***** SUPPLIED TEXT *****

Nikki and Paulo were killed off due to being disliked by much of Lost's fan base. Show runner Damon Lindelof admitted that the couple were "universally despised" by fans. Lindelof explained that "back when we (the producers) had more good faith with the audience, we could have gotten away with these shenanigans. Given the backlash against them, we had to clean up the mess." The decision to kill them off in one flashback episode was decided by the producers in December 2006. It was also stated by Lindelof and fellow show runners Carlton Cuse that despite Nikki and Paulo's bad reception, they felt the episode was necessary to explain their original plan of introducing former background characters to the main cast. Lindelof suggested having the characters be buried alive. Although actress Kiele Sanchez said that she was not bothered by the general dislike of her character, she was very nervous during the burial scene, because she has claustrophobia. Speculation about the duo's deaths began months before the actual episode aired. Santoro said in an interview with Brazilian Rolling Stone that his character was going to die in the middle of the third season. Another clue about the deaths came when it was announced that Sanchez was signed on to film a fall 2007 pilot for the ABC show, Football Wives.

Later Sanchez said she was “happy“ with the episode:“I thought that it was really awesome, and I felt lucky. It was a good death. And I love that it was done by the heroes of the show. They're burying two people who are actually alive.“

== Reception ==
"Exposé" had 11.25 million viewers upon its first US broadcast, being ABC's third most watched show of the week – behind the performance show and results of Dancing with the Stars – and placing Lost at the eighteenth spot on the overall weekly ranking. It also attracted 1.089 million viewers in Canada, being the fourth most watched show of the night, and 961,000 viewers in the United Kingdom, being Sky One's most watched show of the week.

***** RECORDS SUPPLIED *****

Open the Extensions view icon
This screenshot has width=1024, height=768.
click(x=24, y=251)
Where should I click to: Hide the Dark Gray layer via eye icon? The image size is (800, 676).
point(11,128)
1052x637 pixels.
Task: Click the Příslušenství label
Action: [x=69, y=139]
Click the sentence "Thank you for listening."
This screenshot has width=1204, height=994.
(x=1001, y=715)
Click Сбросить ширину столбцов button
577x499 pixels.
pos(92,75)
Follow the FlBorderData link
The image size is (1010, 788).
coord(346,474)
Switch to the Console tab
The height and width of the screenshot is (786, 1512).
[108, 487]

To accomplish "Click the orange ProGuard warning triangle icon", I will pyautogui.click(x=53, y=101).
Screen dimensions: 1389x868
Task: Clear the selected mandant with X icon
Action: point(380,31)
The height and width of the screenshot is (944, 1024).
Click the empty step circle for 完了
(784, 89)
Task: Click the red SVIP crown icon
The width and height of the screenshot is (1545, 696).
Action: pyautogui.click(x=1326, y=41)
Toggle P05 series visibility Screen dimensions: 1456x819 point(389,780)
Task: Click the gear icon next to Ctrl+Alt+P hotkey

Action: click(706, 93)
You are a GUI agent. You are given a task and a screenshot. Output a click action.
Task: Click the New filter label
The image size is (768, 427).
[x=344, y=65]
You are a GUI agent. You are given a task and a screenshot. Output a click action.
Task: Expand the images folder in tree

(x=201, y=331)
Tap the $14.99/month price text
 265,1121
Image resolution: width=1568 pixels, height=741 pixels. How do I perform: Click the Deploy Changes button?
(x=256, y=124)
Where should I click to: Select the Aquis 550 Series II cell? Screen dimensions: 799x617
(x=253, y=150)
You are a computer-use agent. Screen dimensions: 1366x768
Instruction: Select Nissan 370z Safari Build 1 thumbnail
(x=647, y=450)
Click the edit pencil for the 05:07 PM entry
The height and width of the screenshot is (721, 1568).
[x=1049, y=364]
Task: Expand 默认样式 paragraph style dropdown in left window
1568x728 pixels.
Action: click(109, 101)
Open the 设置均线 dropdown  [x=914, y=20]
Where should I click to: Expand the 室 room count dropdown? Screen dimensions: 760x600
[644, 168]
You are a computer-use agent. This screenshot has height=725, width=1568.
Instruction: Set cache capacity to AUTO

*****

Please repeat the part of the Lost passage between "Later Sanchez said" and "of the week.", inclusive. The material above is separate from the Lost passage.

Later Sanchez said she was “happy“ with the episode:“I thought that it was really awesome, and I felt lucky. It was a good death. And I love that it was done by the heroes of the show. They're burying two people who are actually alive.“

== Reception ==
"Exposé" had 11.25 million viewers upon its first US broadcast, being ABC's third most watched show of the week – behind the performance show and results of Dancing with the Stars – and placing Lost at the eighteenth spot on the overall weekly ranking. It also attracted 1.089 million viewers in Canada, being the fourth most watched show of the night, and 961,000 viewers in the United Kingdom, being Sky One's most watched show of the week.